The NBA Draft is a yearly event in which the National Basketball Association (NBA) teams select new players to play professional basketball. It is considered to be one of the most prestigious events in sports, with many people watching on television and at arenas around the world.
The lowest drafted nba mvps is a list of the top 10 lowest drafted NBA MVPs.
Drafting players isn’t a precise science. Many intangibles may come into play and assist a player in shaping his career. Work ethic, growth, and even luck are impossible to quantify.
As a result, it’s not uncommon for clubs to miss out on acquiring a potential. There’s no such thing as a can’t-miss player, and predictions and scouting reports don’t always pan out.
On the other hand, there have been a number of players who have outperformed their draft status. They turn out to be tremendous bargains who perform much better than most people anticipated. Today, we’ll take a look at a few of them, including the top 10 lowest-drafted MVPs in NBA history.
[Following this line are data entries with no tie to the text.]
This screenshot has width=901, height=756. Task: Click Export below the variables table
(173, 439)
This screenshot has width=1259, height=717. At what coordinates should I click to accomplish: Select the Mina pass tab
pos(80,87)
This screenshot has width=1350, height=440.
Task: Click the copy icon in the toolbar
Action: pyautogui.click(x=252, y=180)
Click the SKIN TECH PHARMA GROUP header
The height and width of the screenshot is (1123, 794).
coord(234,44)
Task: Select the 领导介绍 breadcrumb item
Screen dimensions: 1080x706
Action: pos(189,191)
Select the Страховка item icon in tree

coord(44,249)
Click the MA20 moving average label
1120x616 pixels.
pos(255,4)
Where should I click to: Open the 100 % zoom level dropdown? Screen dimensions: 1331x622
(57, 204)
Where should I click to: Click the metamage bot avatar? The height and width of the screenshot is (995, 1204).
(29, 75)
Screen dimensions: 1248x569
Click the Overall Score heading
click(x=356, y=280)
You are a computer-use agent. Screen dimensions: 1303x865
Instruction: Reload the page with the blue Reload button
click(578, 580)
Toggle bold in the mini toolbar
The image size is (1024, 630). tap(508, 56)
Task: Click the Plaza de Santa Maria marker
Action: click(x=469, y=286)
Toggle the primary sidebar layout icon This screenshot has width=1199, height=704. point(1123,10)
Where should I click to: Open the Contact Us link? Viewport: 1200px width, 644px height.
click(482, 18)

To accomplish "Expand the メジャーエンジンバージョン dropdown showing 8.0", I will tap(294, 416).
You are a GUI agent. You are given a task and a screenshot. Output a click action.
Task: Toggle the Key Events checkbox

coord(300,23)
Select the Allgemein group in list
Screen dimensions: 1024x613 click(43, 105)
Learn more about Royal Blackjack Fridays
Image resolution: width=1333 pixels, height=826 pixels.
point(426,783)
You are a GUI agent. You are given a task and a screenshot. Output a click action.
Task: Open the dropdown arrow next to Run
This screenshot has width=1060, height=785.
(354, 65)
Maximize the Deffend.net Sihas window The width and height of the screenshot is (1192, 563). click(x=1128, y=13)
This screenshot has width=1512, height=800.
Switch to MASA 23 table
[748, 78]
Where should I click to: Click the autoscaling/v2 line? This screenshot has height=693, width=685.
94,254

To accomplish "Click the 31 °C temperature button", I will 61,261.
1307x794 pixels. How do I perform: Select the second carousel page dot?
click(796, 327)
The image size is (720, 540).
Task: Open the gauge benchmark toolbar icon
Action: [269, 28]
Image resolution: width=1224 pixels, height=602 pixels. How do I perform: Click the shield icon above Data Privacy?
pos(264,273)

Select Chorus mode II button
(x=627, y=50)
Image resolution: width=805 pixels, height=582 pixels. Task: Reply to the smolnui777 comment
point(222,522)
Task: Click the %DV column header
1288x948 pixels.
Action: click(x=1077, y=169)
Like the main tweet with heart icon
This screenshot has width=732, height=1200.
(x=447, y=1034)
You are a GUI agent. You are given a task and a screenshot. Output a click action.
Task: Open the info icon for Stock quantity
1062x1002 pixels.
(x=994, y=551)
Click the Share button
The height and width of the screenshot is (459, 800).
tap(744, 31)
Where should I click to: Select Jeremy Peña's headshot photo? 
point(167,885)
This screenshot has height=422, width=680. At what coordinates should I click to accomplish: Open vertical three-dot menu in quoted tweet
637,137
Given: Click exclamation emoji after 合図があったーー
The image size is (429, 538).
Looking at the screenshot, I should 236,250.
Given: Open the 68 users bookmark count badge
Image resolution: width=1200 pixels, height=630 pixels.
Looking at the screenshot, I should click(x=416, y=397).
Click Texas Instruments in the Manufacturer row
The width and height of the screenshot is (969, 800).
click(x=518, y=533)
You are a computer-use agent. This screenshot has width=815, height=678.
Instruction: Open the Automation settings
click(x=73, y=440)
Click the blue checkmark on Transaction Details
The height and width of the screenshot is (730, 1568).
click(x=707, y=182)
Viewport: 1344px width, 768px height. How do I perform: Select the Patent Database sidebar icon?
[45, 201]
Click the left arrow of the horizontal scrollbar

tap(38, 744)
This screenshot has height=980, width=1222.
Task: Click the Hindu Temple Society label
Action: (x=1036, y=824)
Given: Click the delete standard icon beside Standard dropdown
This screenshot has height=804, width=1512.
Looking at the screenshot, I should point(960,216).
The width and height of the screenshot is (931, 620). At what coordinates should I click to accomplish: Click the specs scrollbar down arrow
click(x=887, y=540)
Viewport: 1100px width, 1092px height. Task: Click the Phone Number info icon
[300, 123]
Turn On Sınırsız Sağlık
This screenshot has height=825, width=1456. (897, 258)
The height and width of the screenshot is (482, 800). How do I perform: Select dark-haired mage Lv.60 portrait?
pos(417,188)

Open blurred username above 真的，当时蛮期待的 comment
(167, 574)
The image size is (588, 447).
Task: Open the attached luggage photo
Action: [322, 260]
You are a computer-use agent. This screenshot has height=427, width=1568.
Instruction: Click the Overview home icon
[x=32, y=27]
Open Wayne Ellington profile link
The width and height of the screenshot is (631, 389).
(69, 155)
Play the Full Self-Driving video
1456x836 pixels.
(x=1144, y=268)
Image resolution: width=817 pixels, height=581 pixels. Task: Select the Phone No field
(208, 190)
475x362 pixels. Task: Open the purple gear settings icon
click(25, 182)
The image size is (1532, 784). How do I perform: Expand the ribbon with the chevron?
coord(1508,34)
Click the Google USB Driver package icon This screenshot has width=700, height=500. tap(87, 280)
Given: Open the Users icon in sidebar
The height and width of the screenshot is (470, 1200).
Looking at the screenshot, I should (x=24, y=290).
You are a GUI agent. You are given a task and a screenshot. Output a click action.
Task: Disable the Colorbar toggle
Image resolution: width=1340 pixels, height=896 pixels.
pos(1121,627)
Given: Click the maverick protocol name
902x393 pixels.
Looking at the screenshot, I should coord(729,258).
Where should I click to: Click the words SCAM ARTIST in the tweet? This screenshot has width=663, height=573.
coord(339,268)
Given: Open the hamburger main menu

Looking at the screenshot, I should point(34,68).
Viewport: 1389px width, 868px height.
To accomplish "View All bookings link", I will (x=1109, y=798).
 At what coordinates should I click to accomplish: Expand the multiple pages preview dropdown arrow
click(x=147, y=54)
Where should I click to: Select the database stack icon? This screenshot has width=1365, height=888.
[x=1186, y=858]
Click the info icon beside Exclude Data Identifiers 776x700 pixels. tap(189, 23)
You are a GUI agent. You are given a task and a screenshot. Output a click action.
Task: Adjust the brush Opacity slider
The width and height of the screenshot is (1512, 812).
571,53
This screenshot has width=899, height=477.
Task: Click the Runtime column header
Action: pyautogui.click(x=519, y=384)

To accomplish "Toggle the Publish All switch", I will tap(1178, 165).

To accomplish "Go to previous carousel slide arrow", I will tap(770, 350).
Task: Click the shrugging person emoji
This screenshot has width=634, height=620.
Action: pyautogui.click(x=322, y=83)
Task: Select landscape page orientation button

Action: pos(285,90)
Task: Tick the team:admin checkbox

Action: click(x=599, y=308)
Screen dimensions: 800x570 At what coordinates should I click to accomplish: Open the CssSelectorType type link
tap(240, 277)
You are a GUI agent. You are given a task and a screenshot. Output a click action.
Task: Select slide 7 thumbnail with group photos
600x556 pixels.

Charles Barkley and Kevin Garnett received honorable mentions (5th Pick)
Larry Bird, 10th overall pick (1978)
MVP stats: 24.2 points per game, 10.1 rebounds per game, 6.6 assists per game, and 1.8 steals per game (1984)
MVP stats: 28.7 points per game, 10.5 rebounds per game, 6.6 assists per game, 1.6 steals per game, and 1.2 blocks per game (1985)
MVP stats: 25.8 points per game, 9.8 rebounds per game, 6.8 assists per game, and 2.0 steals per game (1986)
Can you picture Larry Bird being passed over by five teams? That’s precisely what occurred in 1978, when he landed in the lap of the Boston Celtics. Purvis Short, Mychal Thompson, Phil Ford, Rick Robey, Micheal Ray Richardson, and Mychal Thompson all went ahead of him.
Bird would go on to become the best player in the NBA, one of the all-time great shooters, and the finest small forward to ever live – all before LeBron James arrived.
Stephen Curry (#9), 7th overall pick (2009)
MVP stats: 23.8 points per game, 4.3 rebounds per game, 7.7 assists per game, 2.0 steals per game (2015)
MVP stats: 30.1 points per game, 5.4 rebounds per game, 6.7 assists per game, and 2.1 steals per game (2016)
A Positive Mental Attitude
Many people did not believe Stephen Curry would grow up to be the superstar he is today. He was never a highly regarded talent, didn’t play for a major university, and the Minnesota Timberwolves selected two point guards ahead of him in the draft.
Curry had ankle problems early in his career, but once he broke through, he never looked back. He’s now the first unanimous MVP in NBA history, a three-time NBA Champion, and the best shooter to ever put on a pair of shoes. In the meanwhile, the Timberwolves are still searching for their first championship ring.
8. Dirk Nowitzki (ninth overall pick) (1998)
MVP stats: 24.6 points per game, 8.9 rebounds per game, and 3.4 assists per game (2007)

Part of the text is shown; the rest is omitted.